Spotlight Artist: Dan Seals

Danny Wayland Seals was born in Texas in 1948 as a member of a very musical family. His father was not a professional musician, but had performed with Bob Wills and Ernest Tubb. Elder brother Jim was a member of successful soft rock duo Seals & Crofts, who were big stars in the 1970s. Cousins included country star Johnny Duncan and songwriter Troy Seals, and a generation later, another cousin, Brady Seals was to become lead singer of the successful group Little Texas. Young Dan grew up exposed to both the country music his father loved, but as a teenager was influenced strongly by the music of the Beatles, which led to the nickname (and later stage name) ‘England Dan’.

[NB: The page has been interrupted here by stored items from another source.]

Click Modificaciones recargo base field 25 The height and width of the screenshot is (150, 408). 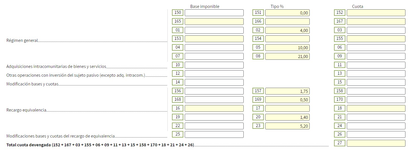tap(214, 134)
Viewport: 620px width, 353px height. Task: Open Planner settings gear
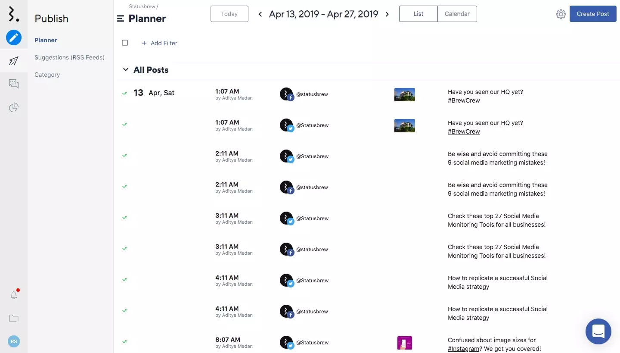coord(561,14)
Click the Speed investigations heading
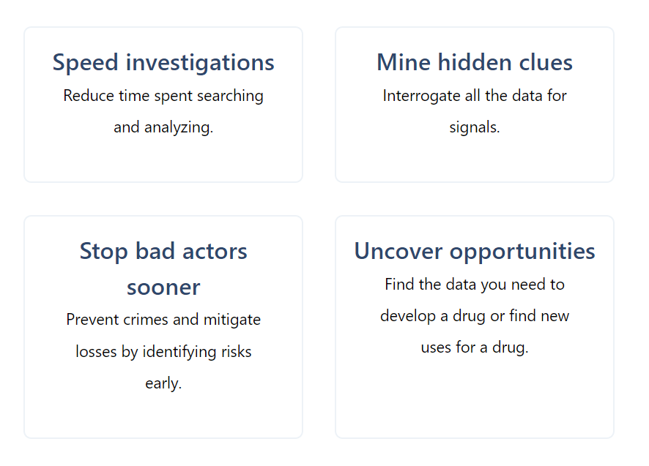The height and width of the screenshot is (466, 649). tap(163, 63)
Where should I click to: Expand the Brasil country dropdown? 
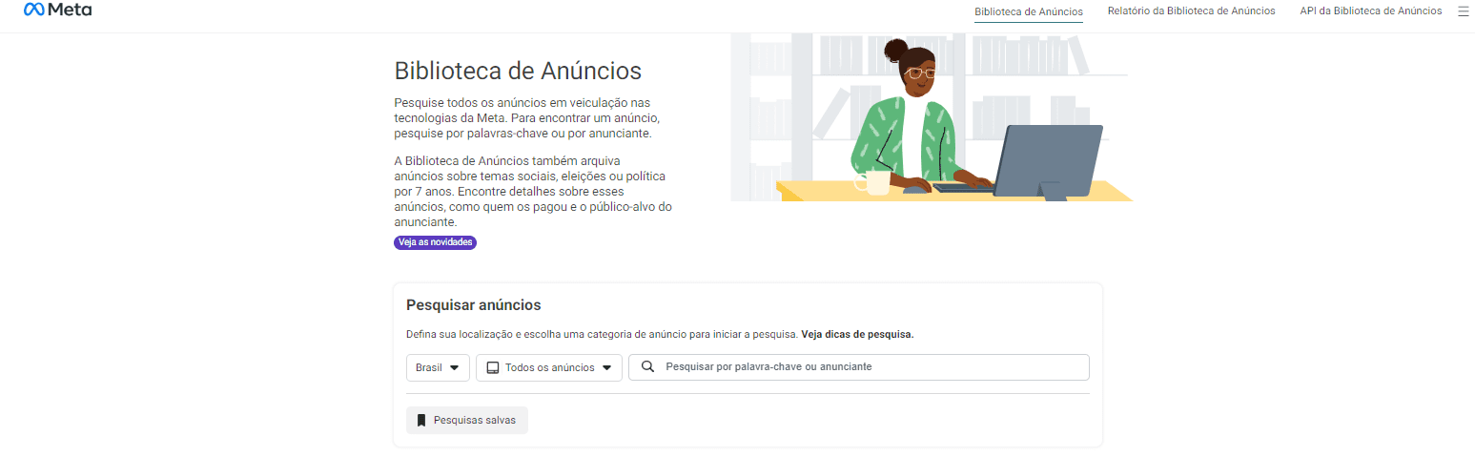(438, 368)
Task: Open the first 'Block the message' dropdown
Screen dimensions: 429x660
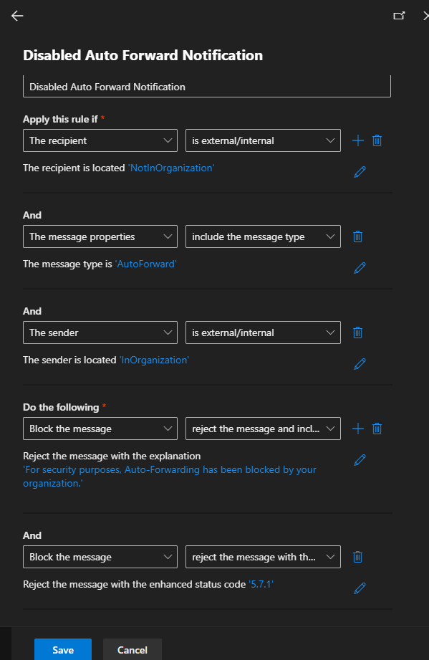Action: (x=100, y=429)
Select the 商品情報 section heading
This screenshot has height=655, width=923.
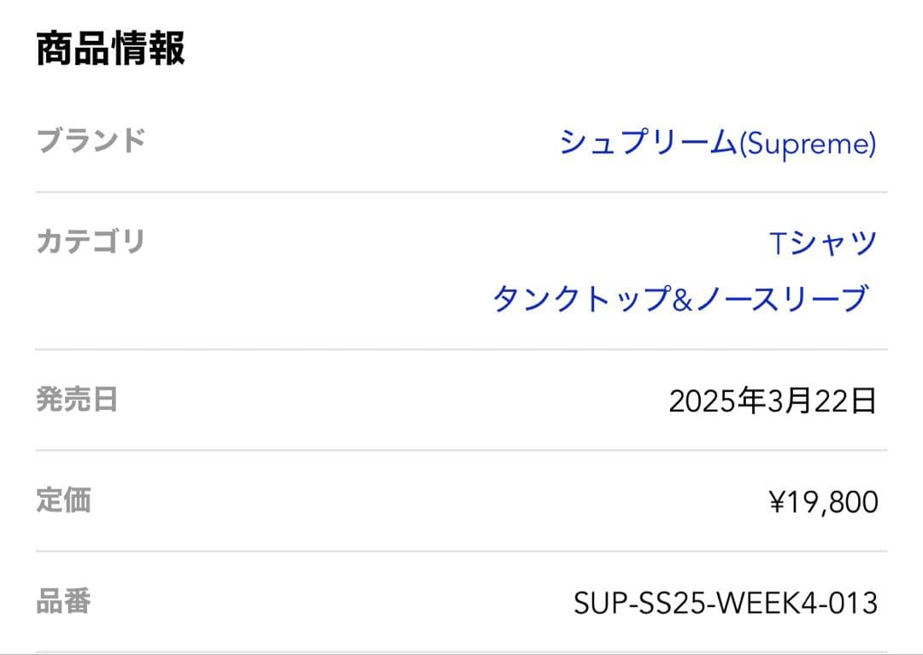tap(112, 47)
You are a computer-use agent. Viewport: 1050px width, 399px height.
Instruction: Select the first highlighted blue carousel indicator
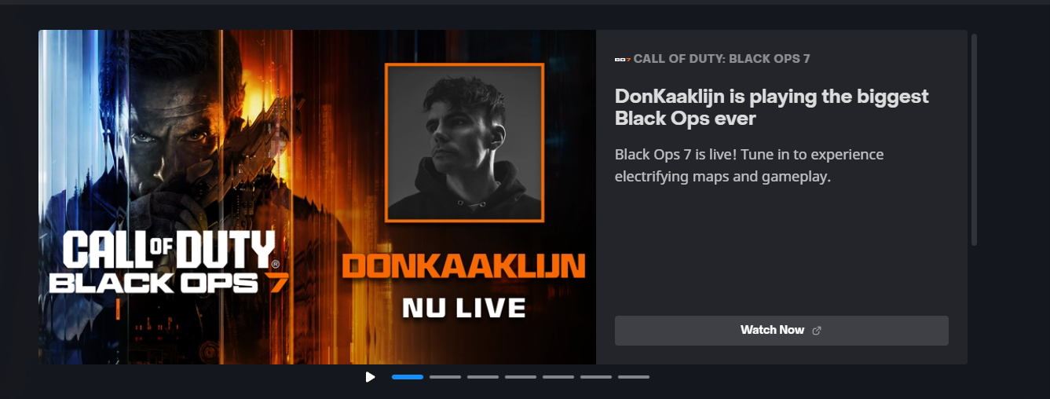click(408, 377)
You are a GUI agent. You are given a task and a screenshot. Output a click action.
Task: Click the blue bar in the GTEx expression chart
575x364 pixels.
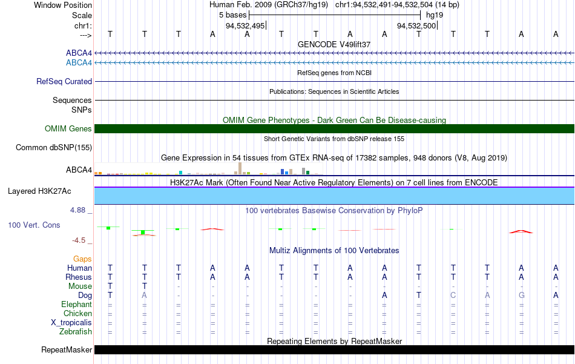click(283, 172)
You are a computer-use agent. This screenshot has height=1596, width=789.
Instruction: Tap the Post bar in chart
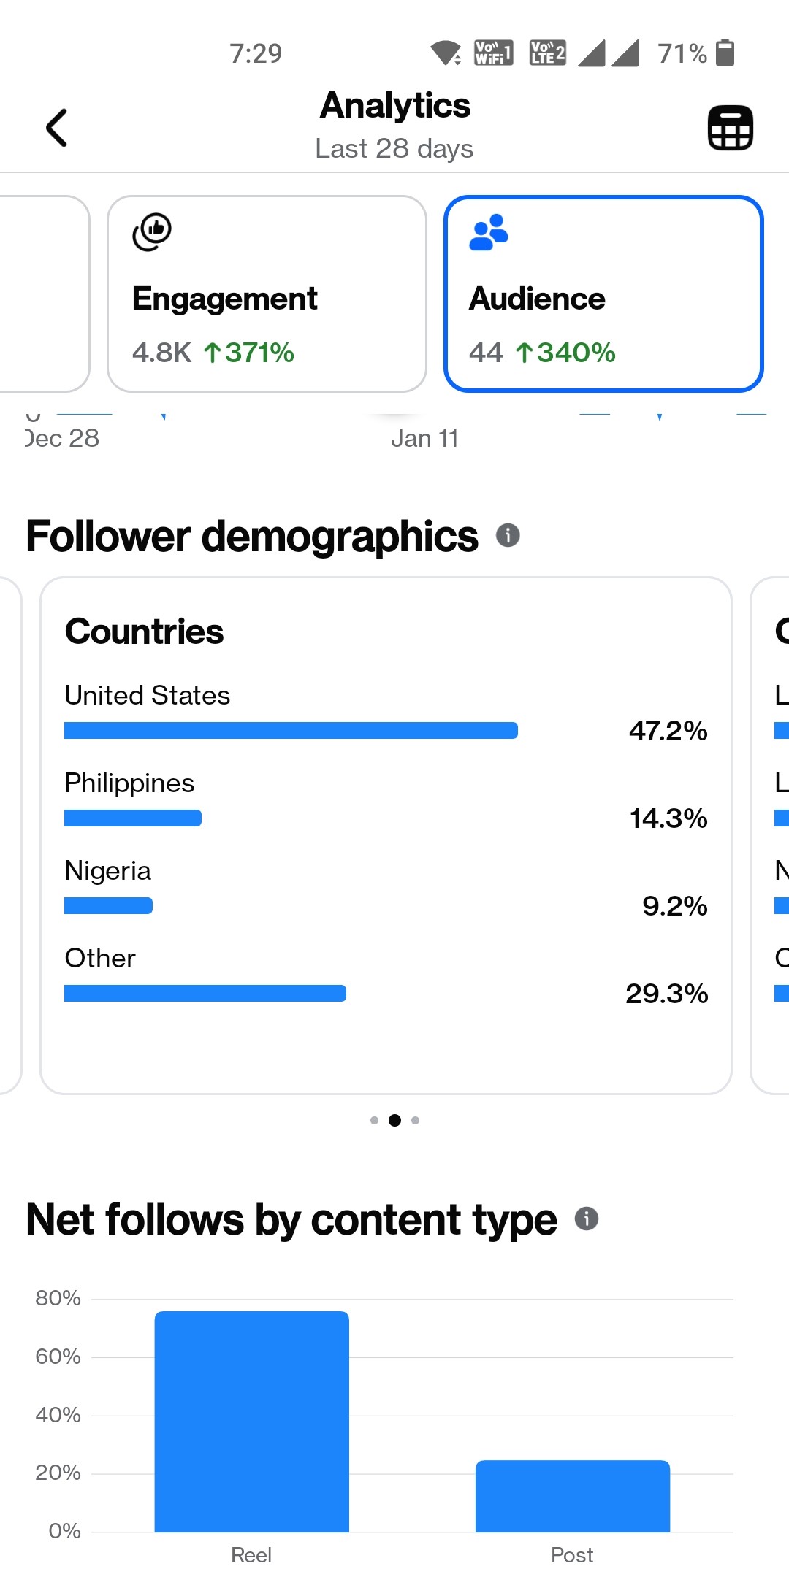point(572,1495)
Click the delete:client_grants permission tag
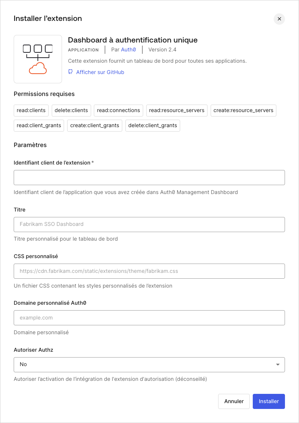 [152, 125]
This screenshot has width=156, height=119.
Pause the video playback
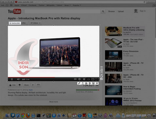pyautogui.click(x=12, y=79)
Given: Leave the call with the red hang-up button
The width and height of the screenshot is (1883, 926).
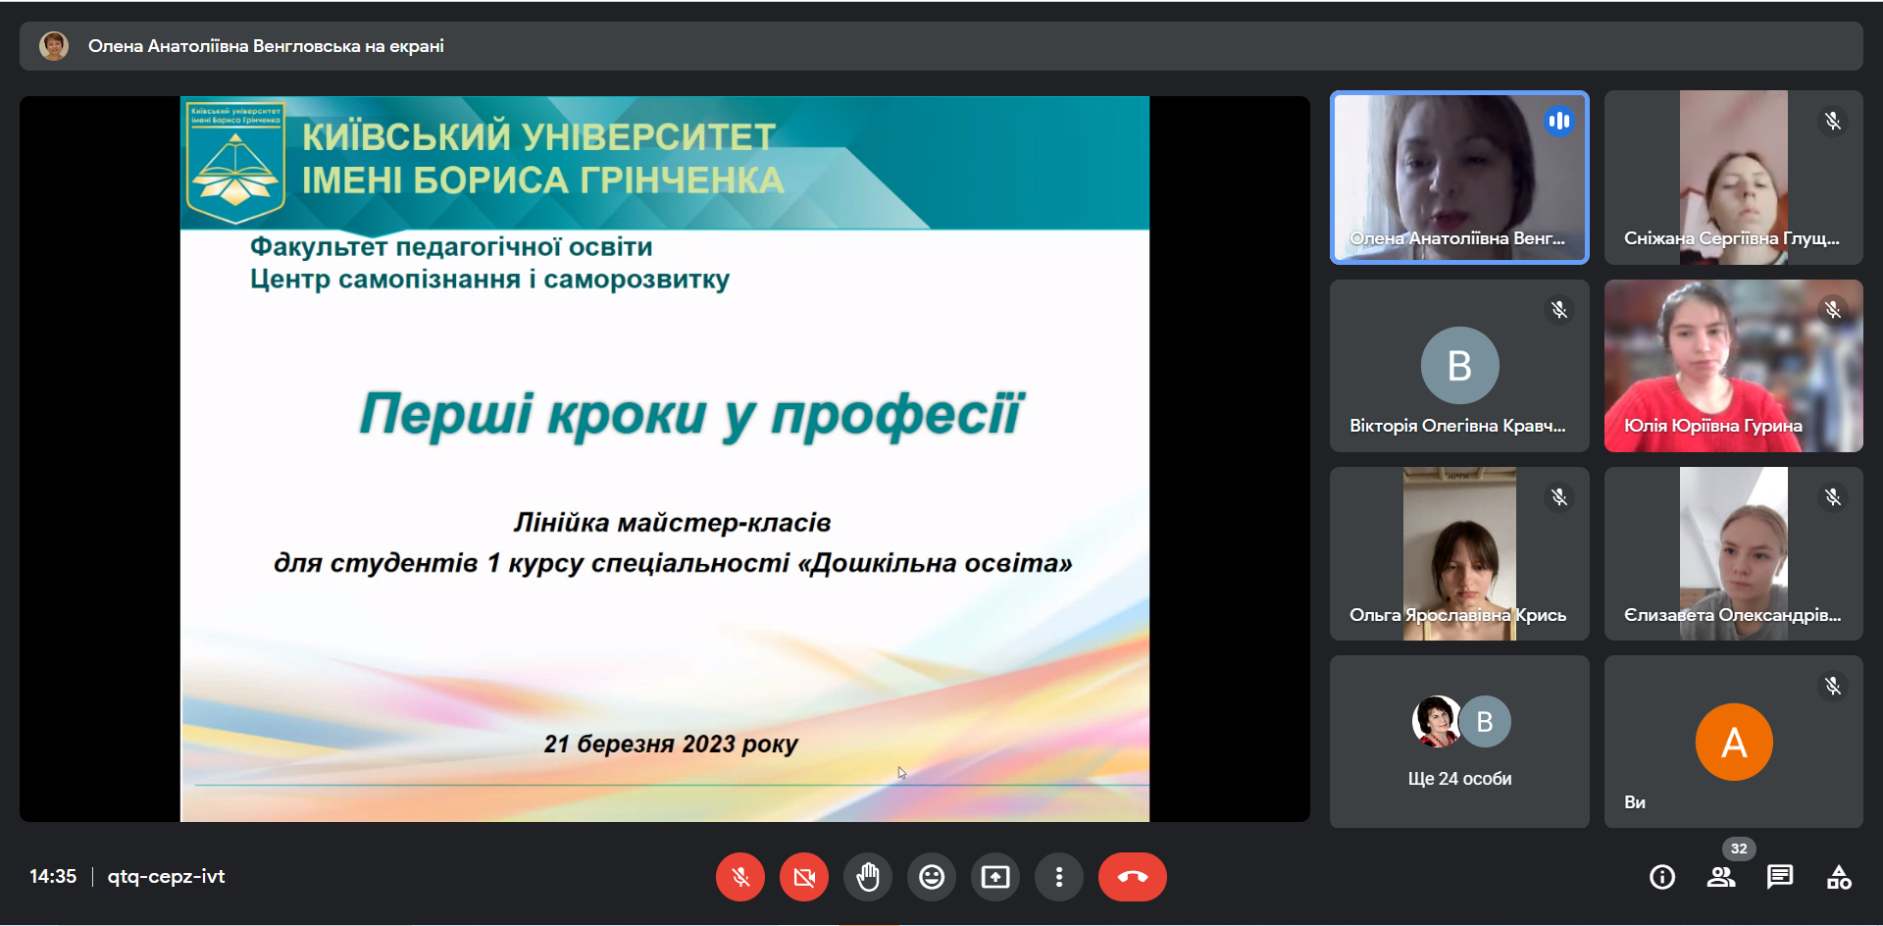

The young Dan followed in his brother’s footsteps by teaming up with a high school classmate to form the duo England Dan and John Ford Coley. They released a number of albums together, with their greatest success coming with the single ‘I’d Really Love To see You Tonight’, a mellow ballad which topped the Adult Contemporary chart and reached #2 pop. Reba McEntire covered the song in 1978, as a B-side to one of her early singles, an early indicator of Dan’s potential as a country artist (although he did not write the song).

Going solo in 1980 was not an immediate success, and Dan lost his home and most of the money he had made as a pop star in a battle with the IRS over unpaid back taxes. It was then that he moved sideways into country music, signing to Capitol Records in 1983, and working with producer Kyle Lehning. His style retained many elements of his pop past, with an emphasis on gentle ballads, but either his own inclinations or Lehning’s meant that his music was generally less heavily produced than his pop-country contemporaries, and he maintained his success well into the period when the neotraditional movement was sweeping away the worst excesses of the 80s. Dan released some excellent singles through the 1980s, and was rewarded with a run of 16 successive top 10 country hits, including a particularly hot streak with nine straight #1s.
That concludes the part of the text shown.